#### [Task details]
Scan the entries below. Report each line where the string "question" occurs.

#### [Data for the task]
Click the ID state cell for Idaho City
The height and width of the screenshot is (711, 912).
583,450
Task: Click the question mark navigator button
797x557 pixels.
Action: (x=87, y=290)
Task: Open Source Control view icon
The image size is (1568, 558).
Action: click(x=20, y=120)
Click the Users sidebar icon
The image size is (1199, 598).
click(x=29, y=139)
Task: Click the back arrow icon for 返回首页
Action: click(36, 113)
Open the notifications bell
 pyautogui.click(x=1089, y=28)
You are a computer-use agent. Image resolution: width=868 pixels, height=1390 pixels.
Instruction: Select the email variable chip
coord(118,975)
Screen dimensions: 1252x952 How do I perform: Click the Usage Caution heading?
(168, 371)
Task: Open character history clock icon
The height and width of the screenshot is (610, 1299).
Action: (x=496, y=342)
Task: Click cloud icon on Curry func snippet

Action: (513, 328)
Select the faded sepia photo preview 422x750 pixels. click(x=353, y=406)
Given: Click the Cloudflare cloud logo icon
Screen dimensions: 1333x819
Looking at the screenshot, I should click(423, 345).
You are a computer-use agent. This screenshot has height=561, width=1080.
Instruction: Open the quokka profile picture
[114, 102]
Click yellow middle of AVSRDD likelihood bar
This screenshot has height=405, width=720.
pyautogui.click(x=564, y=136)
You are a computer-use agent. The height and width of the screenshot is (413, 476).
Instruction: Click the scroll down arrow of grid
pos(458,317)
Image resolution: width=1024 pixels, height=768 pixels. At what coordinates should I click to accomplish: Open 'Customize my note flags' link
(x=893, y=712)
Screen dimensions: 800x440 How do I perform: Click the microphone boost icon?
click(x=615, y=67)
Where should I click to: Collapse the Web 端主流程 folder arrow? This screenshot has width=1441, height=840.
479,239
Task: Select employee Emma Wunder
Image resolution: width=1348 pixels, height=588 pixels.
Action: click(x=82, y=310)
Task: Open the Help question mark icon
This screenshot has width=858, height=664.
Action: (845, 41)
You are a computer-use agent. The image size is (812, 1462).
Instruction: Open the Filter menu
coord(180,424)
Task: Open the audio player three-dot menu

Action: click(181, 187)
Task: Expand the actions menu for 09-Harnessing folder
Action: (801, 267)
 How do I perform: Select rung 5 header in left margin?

#### [Result of this exercise]
Task: Click the question mark navigator button
Task: Open the Help question mark icon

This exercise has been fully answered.